Lenny Mendonca is a Director in the San Francisco office of McKinsey & Company, a global management consulting firm, where he leads the firm’s knowledge development efforts. Lenny is on the Shareholders' Council of McKinsey and oversees the McKinsey Global Institute and the firm's communications, which includes the McKinsey Quarterly.
Lenny has helped dozens of corporate, government, and nonprofit clients solve their most difficult management challenges. He has written and spoken extensively on globalization, corporate social responsibility, economic development, regulation, education, energy policy, health care, financial services, and corporate strategy.
Lenny is the Chairman Emeritus of the Bay Area Council and is Chairman of the Economic Institute of the Bay Area. He also serves on the board of The New America Foundation, Common Cause, the Bay Area Science and Innovation Consortium, and is a Trustee for the Committee for Economic Development. He serves on the board of ChildrenNow and The California Business for Educational Excellence Foundation. He received his MBA and certificate in public management from the Stanford Graduate School of Business. He holds an AB, magna cum laude, in economics from Harvard College.
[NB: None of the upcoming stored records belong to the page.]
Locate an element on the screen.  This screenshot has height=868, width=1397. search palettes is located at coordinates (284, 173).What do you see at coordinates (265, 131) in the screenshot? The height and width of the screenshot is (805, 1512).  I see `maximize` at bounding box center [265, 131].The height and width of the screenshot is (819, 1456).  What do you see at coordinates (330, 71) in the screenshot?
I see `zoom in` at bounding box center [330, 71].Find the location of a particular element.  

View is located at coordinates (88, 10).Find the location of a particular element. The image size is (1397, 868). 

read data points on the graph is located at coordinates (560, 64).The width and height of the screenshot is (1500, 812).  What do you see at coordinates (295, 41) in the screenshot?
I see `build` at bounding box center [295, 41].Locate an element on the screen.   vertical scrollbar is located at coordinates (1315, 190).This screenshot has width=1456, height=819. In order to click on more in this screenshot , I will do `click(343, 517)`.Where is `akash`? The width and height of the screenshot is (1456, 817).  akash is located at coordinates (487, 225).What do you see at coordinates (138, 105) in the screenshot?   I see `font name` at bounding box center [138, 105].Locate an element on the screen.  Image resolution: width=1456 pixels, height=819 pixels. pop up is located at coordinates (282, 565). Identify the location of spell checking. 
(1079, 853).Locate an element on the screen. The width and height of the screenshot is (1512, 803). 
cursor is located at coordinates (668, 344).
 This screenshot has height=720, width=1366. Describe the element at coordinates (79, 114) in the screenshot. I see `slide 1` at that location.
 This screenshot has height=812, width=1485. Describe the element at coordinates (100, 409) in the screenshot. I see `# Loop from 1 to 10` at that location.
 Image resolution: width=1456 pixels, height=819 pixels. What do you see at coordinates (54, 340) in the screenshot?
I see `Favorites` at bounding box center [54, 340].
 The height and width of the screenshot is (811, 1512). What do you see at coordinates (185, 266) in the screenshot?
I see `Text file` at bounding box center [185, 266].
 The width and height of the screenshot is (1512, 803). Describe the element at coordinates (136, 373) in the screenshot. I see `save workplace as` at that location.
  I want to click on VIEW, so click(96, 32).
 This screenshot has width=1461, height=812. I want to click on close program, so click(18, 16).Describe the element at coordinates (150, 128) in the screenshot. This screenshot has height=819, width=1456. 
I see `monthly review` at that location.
Lenny lives on the Half Moon Bay coast, south of San Francisco, with his wife and two daughters, where he is the founder and owner of the Half Moon Bay Brewing Company.
We have all been witness to the tremendous contributions that business and markets have made in creating wealth over the last few decades, raising the standard of living for millions. This can be seen in the development of medicines, enhanced food production techniques, broad proliferation of communication technologies, and a host of other life-affirming advances. Yet, in the face of these accomplishments and a dramatic economic downturn, we are also keenly aware of inequities and promises that remain unmet.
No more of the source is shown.